Cuando llegó a la mansión de Quogue le estaba esperando la cena, y Rose Marie se había superado a sí misma porque él siempre les comentaba extasiado las excelencias de los restaurantes de Roma. Todo el clan de los Clericuzio se había reunido en su honor: el Don, sus hijos Giorgio, Pete y Vincent, su nieto Dante, y Pippi y Cross de Lena.

Fue una bienvenida digna de un héroe. David Redfellow, el rey de la droga que jamás había terminado sus estudios, el matón del pendiente en la oreja, la hiena que recorría los senderos del sexo, se había transformado en un pilar de la sociedad. Todos estaban orgullosos de él. Más aún, Don Clericuzio se sentía en deuda con él pues Redfellow le había dado una gran lección de moralidad.

En sus primeros tiempos, Don Clericuzio había sido víctima de unos extraños escrúpulos. Creía que, en términos generales, los representantes de la ley no se podrían corromper en cuestiones relacionadas con las drogas.

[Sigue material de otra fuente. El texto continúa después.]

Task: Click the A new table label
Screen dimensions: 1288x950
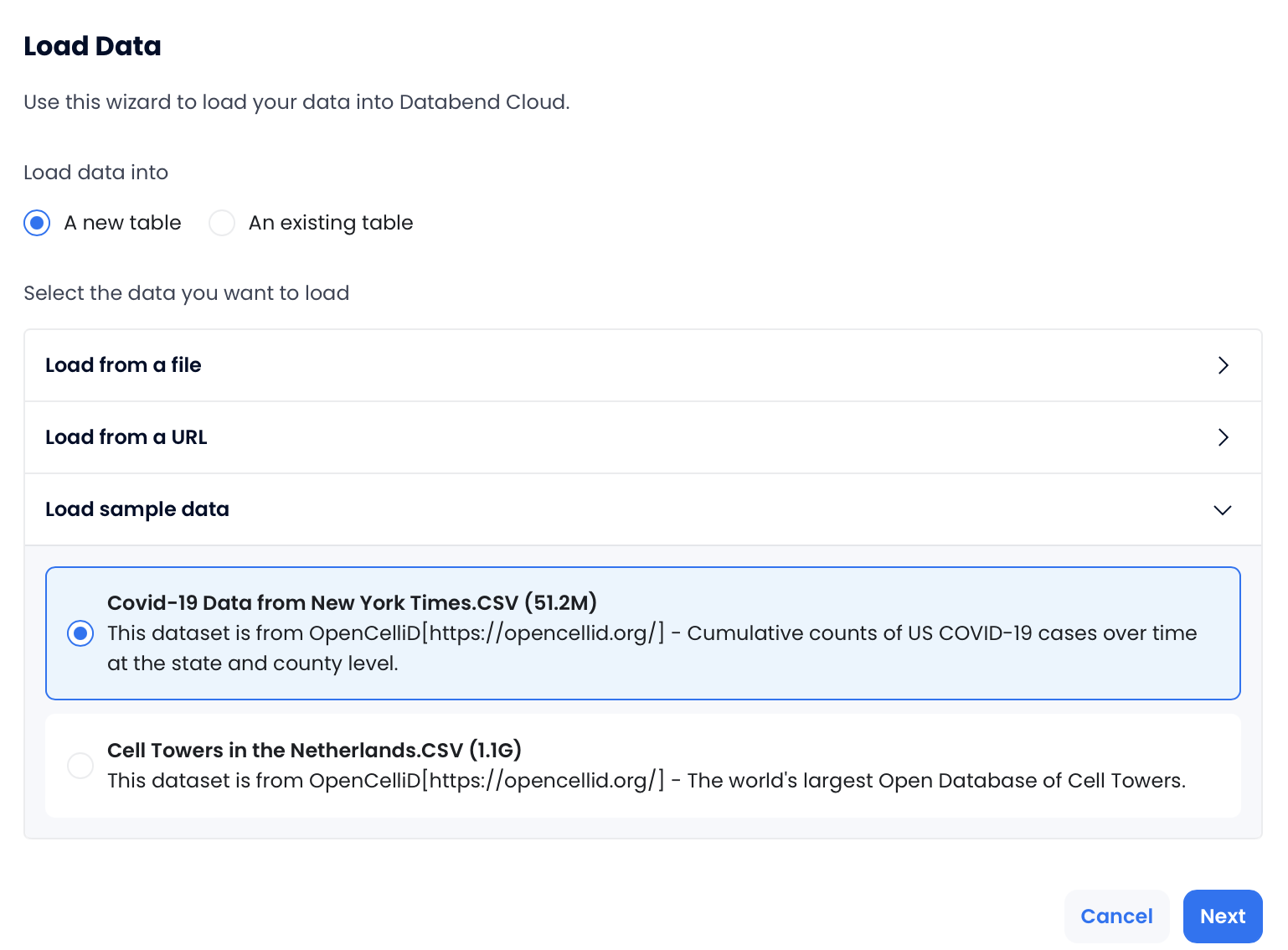Action: click(x=122, y=223)
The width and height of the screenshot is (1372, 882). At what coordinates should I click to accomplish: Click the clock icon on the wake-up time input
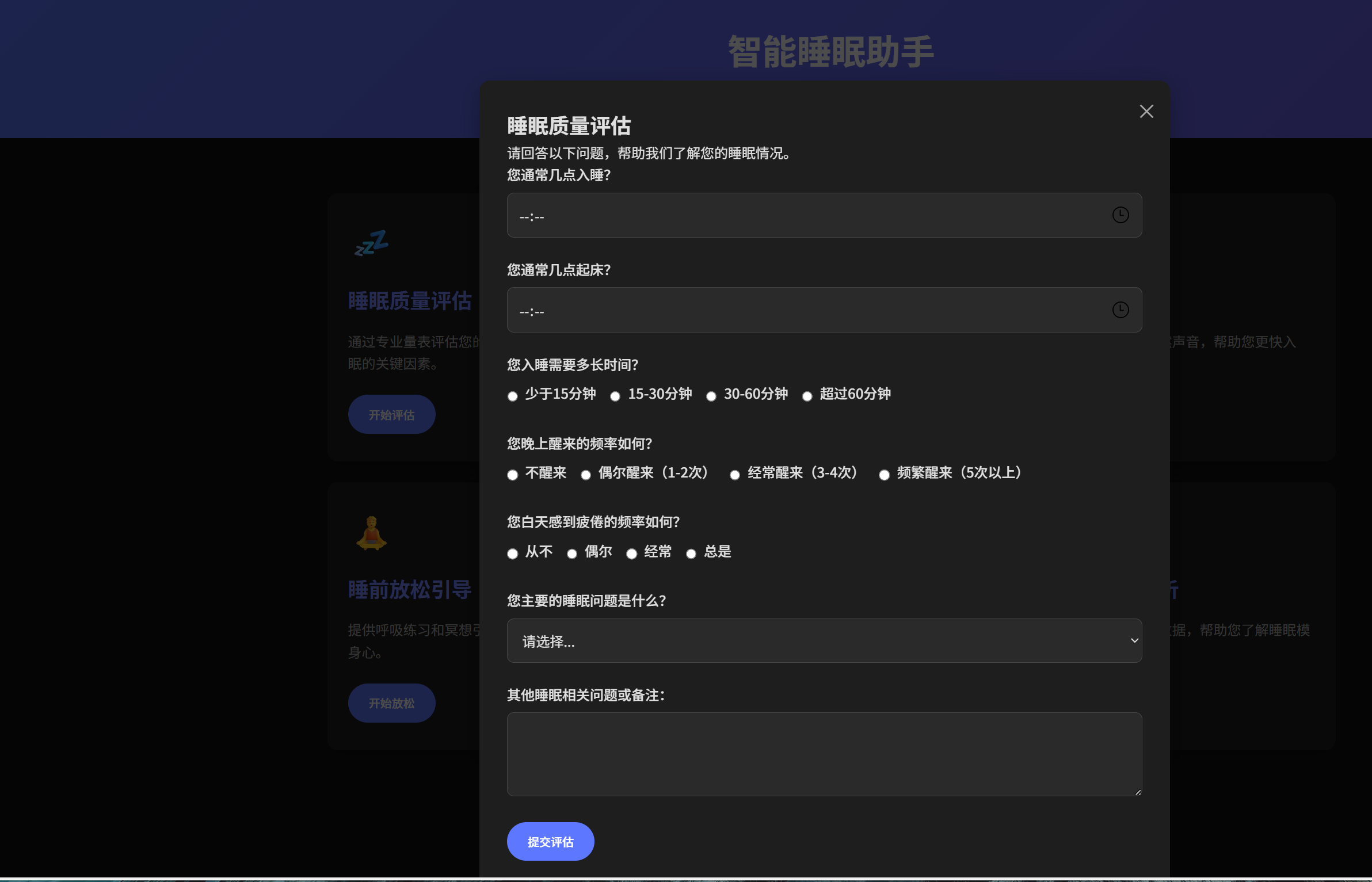point(1121,310)
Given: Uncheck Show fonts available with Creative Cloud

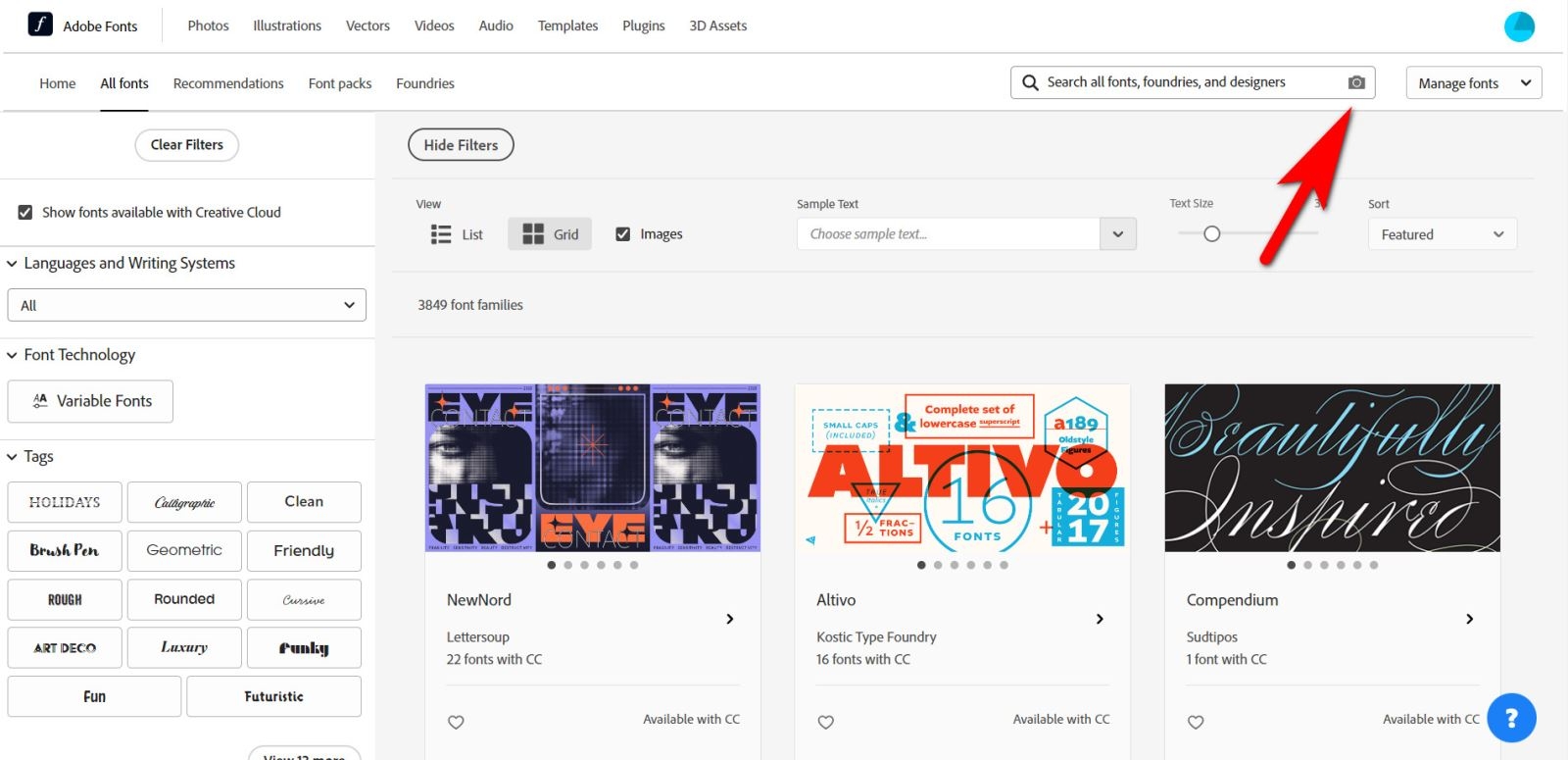Looking at the screenshot, I should coord(25,212).
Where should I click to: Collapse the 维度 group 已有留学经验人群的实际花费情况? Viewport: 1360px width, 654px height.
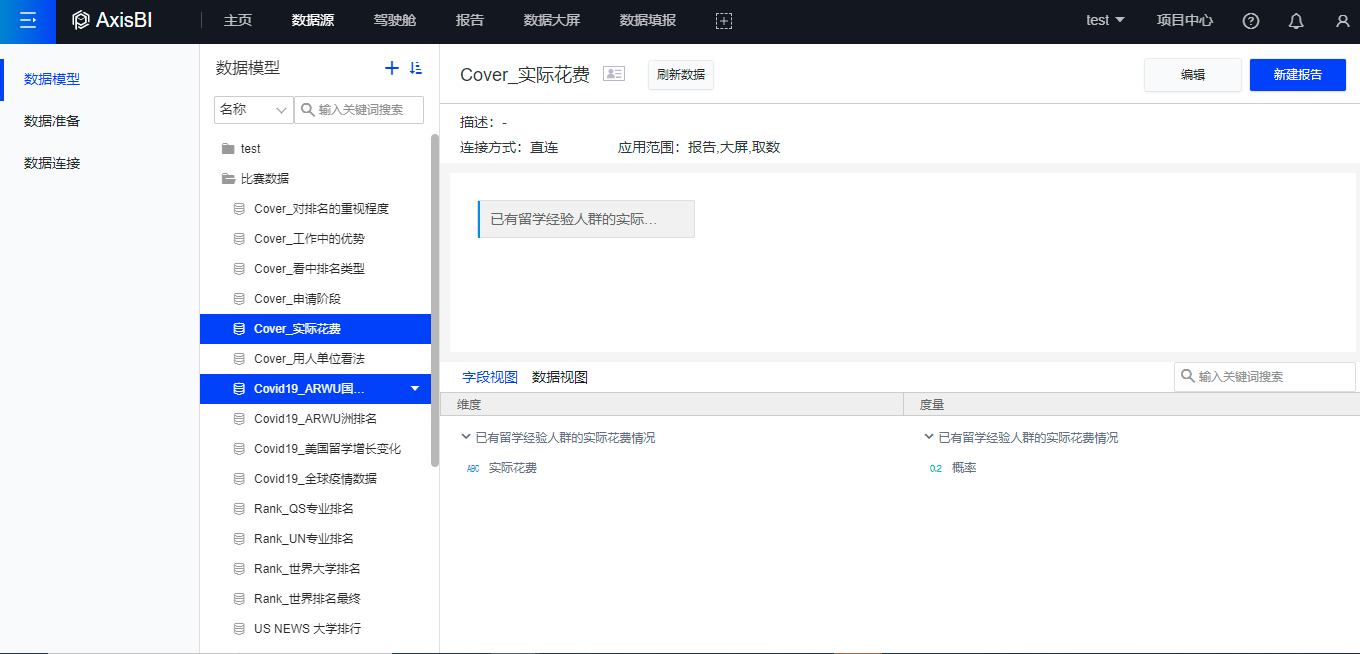(x=466, y=437)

En 1960, cuando empezó a traficar con la droga no sólo por los beneficios que ello le reportaba sino también para que él y sus amigos pudieran abastecerse de una forma continuada y barata, David Redfeilow era un joven universitario de veinte años. Lo suyo no era más que un simple trabajo de aficionado, sólo un poco de cocaína y marihuana. El negocio prosperó de tal manera en cosa de un año que él y sus compañeros de clase se compraron un pequeño aparato que transportaba la mercancía a través de las fronteras mejicana y sudamericanas. No tardaron en tropezar con la ley, como es lógico, y entonces fue cuando David demostró por primera vez su valía. Los seis socios que integraban el grupo ganaban enormes cantidades de dinero, y David Redfellow empezó a repartir unos sobornos tan impresionantes que muy pronto tuvo en su nómina a toda una serie de sheriffs, fiscales de distrito, jueces y centenares de agentes de policía a lo largo de toda la Costa Atlántica.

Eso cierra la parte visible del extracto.